[Records shown — start]

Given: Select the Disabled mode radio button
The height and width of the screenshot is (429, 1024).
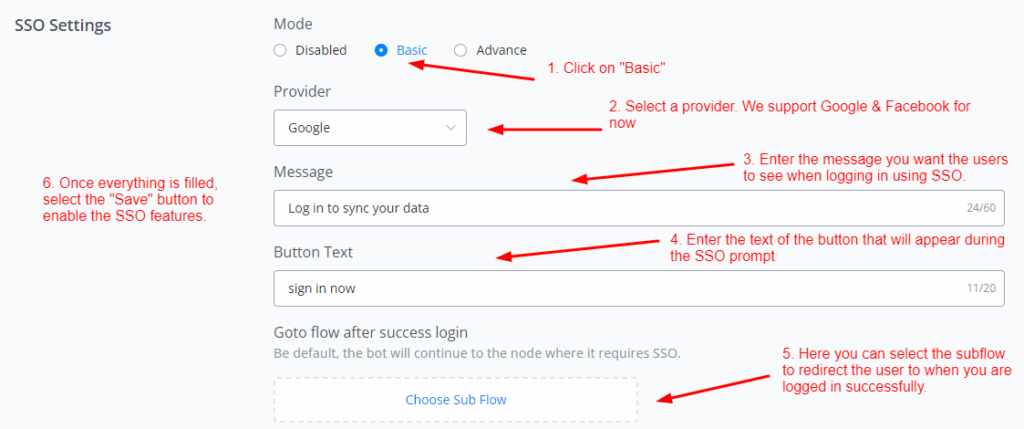Looking at the screenshot, I should tap(280, 50).
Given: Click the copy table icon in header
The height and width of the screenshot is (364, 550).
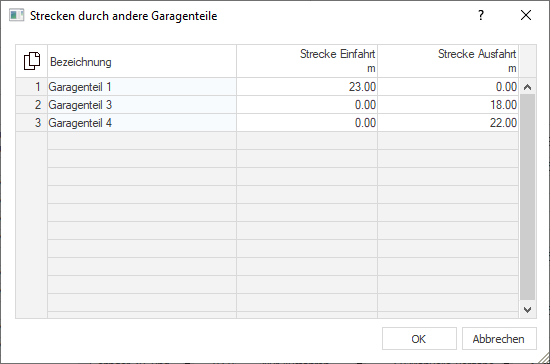Looking at the screenshot, I should tap(32, 61).
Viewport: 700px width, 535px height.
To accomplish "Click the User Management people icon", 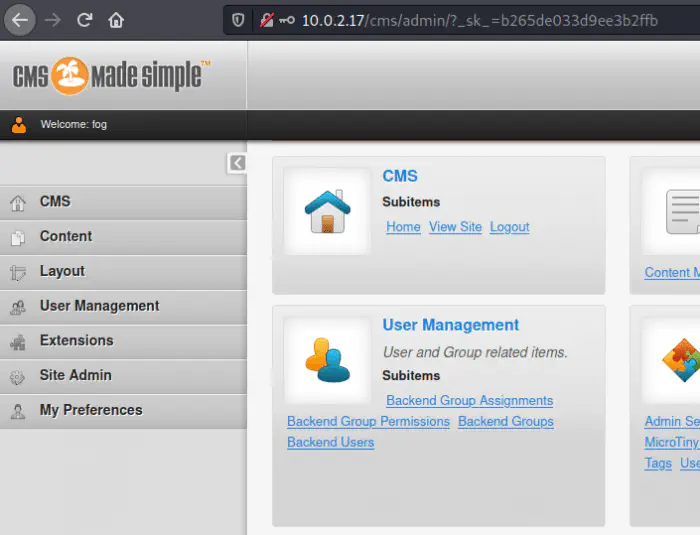I will point(327,360).
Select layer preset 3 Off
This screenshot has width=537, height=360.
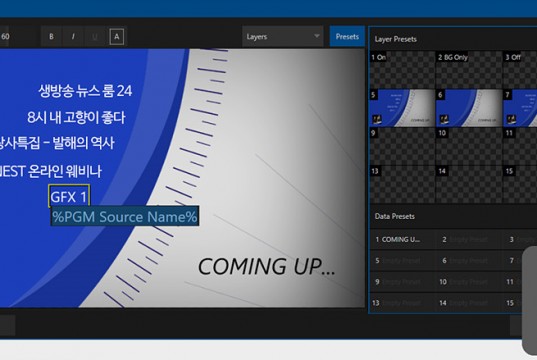tap(520, 70)
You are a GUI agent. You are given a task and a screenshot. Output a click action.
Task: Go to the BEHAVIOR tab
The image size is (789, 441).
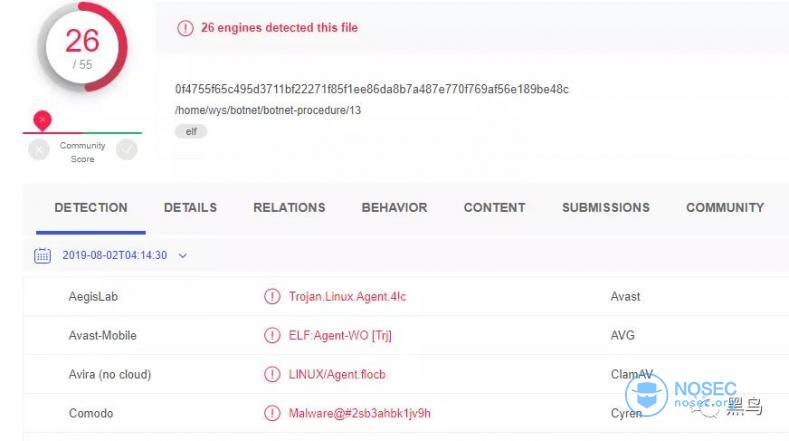click(394, 207)
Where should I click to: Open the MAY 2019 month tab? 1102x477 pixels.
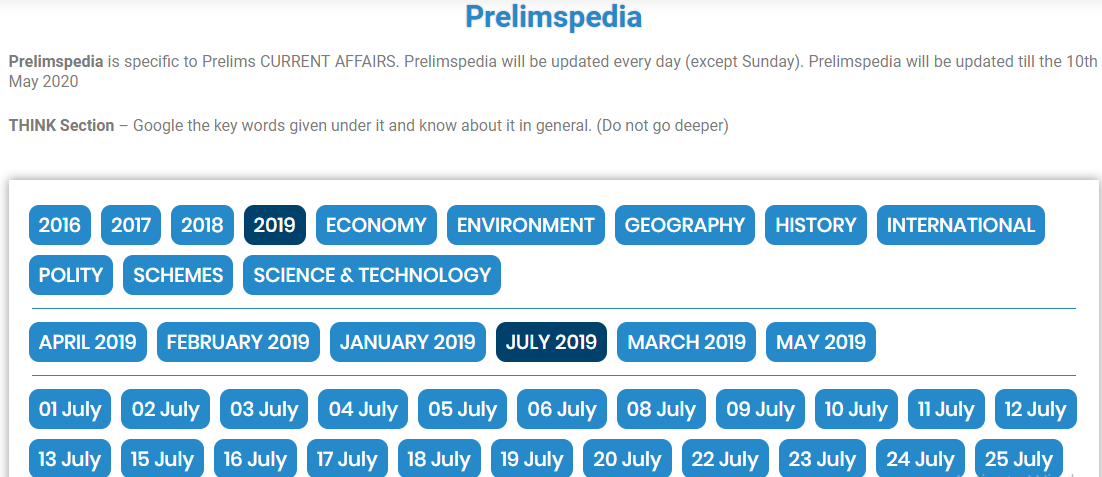coord(821,342)
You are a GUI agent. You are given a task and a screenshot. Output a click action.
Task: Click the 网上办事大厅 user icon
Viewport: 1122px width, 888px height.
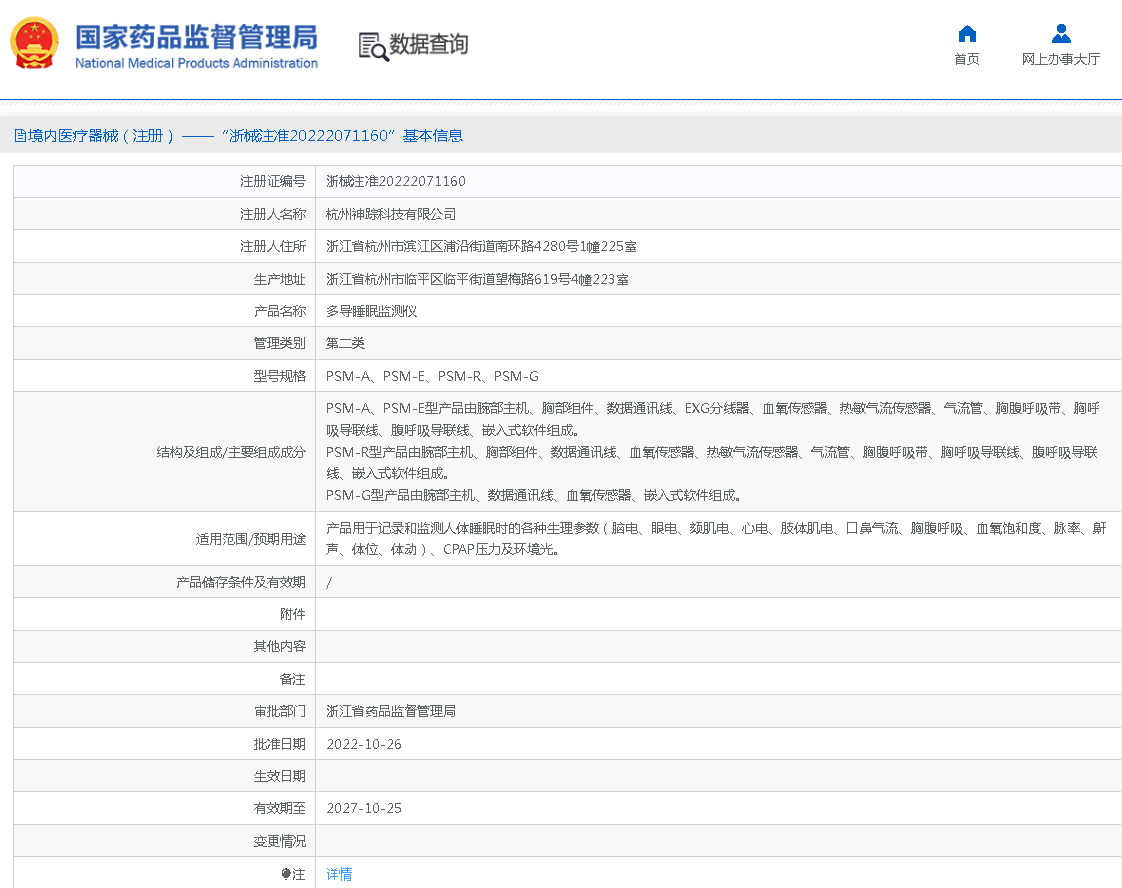[x=1061, y=34]
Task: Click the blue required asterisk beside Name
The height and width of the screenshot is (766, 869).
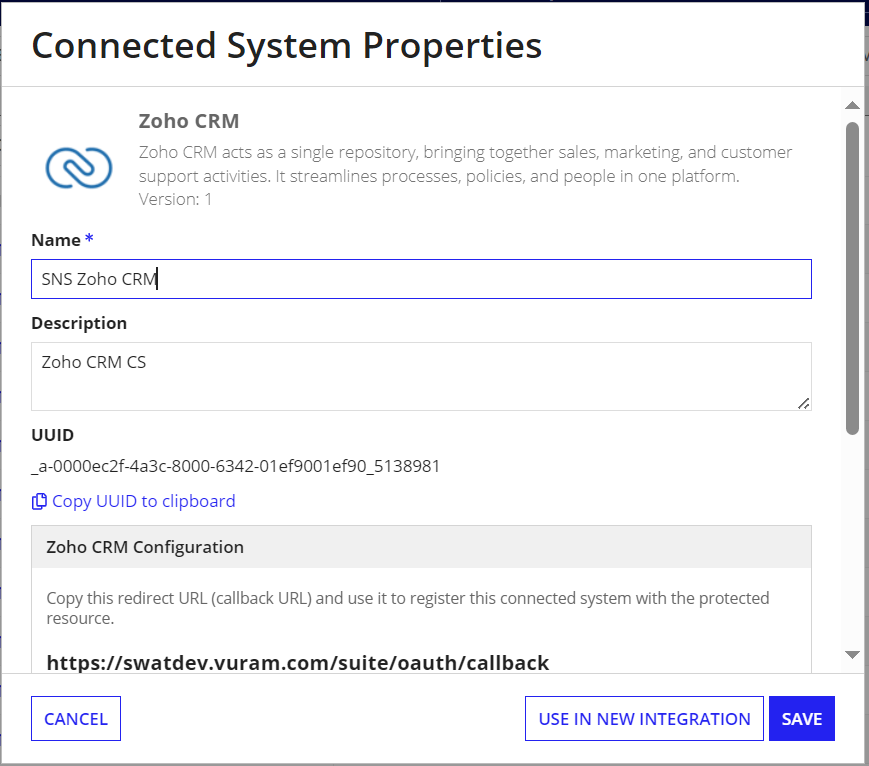Action: pyautogui.click(x=89, y=239)
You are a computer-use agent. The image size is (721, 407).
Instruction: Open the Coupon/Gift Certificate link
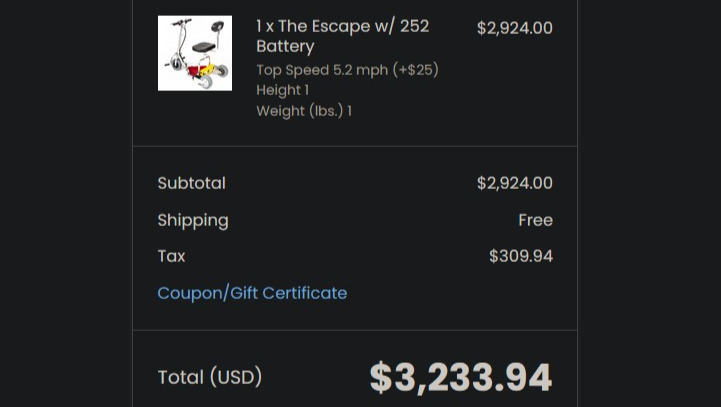click(x=252, y=293)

[Records shown — finish]

Within the data above, filter for lines containing the word "Select" and copy each one.

* **Result**
Given: Select the Disabled mode radio button
Select layer preset 3 Off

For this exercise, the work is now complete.